Chang'e 6, la sonde lancée par la Chine début mai, a atterri dimanche 2 juin sur la face cachée de la Lune. Elle a aluni dans le bassin Pôle Sud-Aitken afin d'y collecter des échantillons. Un exploit pour la Chine qui entend rattraper les leaders américain et russe. En quoi est-ce un coup de force ? Les explications d'Alain Cirou, le directeur de la rédaction de la revue Ciel et Espace, au micro de franceinfo..

franceinfo : À quel point est-ce une prouesse de poser une sonde spatiale sur la face cachée de la Lune ?

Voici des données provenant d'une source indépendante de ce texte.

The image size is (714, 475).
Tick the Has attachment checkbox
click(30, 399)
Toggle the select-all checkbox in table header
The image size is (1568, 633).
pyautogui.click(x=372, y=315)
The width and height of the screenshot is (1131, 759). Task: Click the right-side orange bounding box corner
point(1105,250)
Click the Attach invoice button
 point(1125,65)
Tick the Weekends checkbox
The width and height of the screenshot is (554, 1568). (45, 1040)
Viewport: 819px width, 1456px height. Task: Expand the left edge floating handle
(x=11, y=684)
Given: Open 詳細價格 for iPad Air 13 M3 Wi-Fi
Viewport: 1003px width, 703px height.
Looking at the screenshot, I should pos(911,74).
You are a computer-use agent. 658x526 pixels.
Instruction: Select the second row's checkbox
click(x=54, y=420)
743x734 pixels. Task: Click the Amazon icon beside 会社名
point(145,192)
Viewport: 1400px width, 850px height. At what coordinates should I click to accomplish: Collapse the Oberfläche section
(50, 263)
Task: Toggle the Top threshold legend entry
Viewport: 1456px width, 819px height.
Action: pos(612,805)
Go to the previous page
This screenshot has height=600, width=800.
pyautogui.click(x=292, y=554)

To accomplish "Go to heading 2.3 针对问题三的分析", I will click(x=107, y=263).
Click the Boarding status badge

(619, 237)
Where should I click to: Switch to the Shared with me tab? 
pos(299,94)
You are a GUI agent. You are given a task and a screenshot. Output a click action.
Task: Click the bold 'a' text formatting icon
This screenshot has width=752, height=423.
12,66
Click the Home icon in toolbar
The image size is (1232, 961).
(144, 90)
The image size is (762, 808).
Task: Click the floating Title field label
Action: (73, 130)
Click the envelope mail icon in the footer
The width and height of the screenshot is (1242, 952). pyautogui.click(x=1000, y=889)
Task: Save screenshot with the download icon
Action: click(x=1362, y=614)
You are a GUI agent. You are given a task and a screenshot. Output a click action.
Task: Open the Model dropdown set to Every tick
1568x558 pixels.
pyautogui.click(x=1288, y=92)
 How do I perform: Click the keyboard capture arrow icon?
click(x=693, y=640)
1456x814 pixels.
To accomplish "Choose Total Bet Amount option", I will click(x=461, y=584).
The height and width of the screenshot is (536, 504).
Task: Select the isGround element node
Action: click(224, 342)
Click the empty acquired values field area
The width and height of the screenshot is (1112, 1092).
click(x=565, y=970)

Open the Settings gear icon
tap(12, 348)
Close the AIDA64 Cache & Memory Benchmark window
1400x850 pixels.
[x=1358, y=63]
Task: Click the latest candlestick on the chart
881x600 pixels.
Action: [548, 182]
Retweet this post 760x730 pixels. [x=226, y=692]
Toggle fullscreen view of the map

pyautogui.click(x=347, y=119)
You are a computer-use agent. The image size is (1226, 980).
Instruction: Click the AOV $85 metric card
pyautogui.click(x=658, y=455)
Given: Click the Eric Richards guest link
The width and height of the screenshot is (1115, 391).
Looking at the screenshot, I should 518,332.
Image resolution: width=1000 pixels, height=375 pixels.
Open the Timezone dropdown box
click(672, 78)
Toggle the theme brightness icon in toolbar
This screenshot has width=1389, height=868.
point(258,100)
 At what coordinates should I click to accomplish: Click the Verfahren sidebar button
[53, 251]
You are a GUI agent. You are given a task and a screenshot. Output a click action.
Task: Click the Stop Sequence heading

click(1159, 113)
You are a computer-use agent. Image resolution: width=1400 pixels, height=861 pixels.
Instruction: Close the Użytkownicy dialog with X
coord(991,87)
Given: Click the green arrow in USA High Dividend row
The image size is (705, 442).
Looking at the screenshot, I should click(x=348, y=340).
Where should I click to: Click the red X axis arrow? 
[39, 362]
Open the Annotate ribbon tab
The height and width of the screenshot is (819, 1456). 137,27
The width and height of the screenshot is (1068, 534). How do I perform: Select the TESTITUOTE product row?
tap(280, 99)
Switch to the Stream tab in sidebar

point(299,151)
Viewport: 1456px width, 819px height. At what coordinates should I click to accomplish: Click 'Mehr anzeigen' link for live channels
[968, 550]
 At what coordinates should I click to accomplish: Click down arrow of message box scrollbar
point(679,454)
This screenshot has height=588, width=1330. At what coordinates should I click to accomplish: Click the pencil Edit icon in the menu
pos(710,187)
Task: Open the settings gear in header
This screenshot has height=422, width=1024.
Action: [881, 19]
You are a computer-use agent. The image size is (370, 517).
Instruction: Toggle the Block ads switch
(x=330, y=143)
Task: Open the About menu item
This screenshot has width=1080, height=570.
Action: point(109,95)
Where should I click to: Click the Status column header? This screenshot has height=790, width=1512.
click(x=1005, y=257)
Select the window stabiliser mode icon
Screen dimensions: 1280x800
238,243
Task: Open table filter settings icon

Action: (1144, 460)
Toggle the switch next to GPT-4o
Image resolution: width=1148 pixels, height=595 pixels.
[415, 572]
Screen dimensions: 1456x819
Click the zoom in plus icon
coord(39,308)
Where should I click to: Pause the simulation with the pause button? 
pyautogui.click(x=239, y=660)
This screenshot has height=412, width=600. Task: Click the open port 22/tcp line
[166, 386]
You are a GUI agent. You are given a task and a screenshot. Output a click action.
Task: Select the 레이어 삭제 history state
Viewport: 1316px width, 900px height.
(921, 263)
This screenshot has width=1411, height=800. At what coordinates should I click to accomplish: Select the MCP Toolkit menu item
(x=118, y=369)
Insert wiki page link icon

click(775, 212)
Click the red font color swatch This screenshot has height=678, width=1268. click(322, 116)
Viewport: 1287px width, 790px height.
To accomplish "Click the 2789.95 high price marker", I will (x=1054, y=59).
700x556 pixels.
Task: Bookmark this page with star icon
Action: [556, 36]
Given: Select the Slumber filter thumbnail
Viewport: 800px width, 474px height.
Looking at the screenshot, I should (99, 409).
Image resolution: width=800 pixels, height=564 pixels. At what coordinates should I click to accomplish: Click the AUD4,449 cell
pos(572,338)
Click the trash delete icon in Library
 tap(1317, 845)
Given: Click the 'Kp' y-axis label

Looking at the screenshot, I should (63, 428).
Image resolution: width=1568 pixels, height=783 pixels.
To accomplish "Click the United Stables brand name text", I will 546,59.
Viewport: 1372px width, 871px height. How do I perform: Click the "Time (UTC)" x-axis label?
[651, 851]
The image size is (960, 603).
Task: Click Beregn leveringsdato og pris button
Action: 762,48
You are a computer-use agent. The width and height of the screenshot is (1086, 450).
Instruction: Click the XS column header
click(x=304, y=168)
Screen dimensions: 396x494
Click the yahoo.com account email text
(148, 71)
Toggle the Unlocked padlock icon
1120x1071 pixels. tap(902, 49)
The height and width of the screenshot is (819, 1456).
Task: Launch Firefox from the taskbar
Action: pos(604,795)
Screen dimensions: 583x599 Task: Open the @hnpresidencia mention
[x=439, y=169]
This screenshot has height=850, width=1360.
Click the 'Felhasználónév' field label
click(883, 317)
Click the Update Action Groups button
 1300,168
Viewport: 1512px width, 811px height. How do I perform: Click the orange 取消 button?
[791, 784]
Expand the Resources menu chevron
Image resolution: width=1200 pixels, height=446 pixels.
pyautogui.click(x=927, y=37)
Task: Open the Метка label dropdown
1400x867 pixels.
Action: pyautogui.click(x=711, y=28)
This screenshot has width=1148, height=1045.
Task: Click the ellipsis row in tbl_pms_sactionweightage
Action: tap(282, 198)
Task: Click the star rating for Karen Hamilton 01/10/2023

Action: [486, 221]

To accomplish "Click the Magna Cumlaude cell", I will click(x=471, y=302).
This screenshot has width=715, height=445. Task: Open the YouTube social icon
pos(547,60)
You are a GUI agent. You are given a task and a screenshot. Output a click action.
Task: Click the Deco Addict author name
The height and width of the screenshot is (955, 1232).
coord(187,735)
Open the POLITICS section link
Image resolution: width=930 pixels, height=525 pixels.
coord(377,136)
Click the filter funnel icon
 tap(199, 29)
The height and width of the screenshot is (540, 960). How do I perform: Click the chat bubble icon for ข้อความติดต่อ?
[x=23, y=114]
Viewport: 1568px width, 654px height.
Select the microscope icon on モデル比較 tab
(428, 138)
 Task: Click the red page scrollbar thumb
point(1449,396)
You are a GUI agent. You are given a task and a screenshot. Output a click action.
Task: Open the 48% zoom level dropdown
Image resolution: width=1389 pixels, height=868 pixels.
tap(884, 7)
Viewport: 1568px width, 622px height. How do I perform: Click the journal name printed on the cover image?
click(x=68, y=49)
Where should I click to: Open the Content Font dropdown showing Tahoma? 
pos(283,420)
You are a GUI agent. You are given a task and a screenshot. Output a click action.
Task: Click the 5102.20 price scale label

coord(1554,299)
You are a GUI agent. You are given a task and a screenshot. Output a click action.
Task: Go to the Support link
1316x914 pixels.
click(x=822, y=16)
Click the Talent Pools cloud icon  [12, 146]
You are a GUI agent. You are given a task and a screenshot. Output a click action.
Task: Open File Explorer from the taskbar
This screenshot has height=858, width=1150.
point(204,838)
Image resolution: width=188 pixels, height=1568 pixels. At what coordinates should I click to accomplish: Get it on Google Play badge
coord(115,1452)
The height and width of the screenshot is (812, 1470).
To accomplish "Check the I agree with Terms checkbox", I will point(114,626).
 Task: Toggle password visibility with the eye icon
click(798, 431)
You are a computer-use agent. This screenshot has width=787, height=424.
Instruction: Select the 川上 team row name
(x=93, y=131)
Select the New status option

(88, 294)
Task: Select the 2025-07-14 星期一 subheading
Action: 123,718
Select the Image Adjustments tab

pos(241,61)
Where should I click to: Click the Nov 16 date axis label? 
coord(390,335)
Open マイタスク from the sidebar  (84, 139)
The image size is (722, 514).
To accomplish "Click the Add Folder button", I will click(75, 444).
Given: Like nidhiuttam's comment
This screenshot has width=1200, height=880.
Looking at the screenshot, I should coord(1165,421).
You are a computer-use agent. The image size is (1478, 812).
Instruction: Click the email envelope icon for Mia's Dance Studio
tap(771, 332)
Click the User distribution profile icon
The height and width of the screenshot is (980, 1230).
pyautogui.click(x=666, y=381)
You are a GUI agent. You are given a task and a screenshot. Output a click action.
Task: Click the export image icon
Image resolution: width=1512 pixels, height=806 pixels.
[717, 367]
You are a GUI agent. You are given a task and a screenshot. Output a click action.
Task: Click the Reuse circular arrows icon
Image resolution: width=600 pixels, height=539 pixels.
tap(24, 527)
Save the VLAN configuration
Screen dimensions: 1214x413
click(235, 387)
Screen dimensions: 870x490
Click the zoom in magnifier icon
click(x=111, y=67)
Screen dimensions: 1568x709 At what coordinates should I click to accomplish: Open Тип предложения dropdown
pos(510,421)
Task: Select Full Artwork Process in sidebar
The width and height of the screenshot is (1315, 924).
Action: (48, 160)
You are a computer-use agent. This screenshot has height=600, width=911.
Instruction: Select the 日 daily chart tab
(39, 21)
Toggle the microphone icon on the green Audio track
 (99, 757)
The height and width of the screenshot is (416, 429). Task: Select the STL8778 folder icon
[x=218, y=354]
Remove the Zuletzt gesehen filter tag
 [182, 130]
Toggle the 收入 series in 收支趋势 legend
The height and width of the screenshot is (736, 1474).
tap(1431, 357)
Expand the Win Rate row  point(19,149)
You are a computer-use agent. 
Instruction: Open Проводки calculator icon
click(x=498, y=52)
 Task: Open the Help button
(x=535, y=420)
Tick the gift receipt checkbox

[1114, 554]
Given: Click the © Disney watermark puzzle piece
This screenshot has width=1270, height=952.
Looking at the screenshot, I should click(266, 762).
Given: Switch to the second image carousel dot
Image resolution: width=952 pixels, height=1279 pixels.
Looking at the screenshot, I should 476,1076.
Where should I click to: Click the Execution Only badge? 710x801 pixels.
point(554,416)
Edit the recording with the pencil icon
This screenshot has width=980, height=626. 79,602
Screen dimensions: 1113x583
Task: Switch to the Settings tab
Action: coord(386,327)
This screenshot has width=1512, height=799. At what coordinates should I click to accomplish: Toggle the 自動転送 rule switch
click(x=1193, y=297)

Alain Cirou : Quand on voit tous ceux qui n'ont pas réussi, on se dit que c'est une très belle démonstration de force. En fait, c'est extrêmement compliqué et il suffit de regarder l'histoire de la compétition qui a eu lieu entre les États-Unis et l'URSS dans les années 1960 pour se rendre compte qu'il y a eu beaucoup de dégâts du côté soviétique pour poser, ne fût-ce que des robots à la surface de la face visible.

"La Chine réussit chaque étape et on a l'impression qu'on a devant nous une échelle avec des barreaux. On connaît le nombre de barreaux, on connaît la date d'arrivée et chaque barreau est franchi avec succès."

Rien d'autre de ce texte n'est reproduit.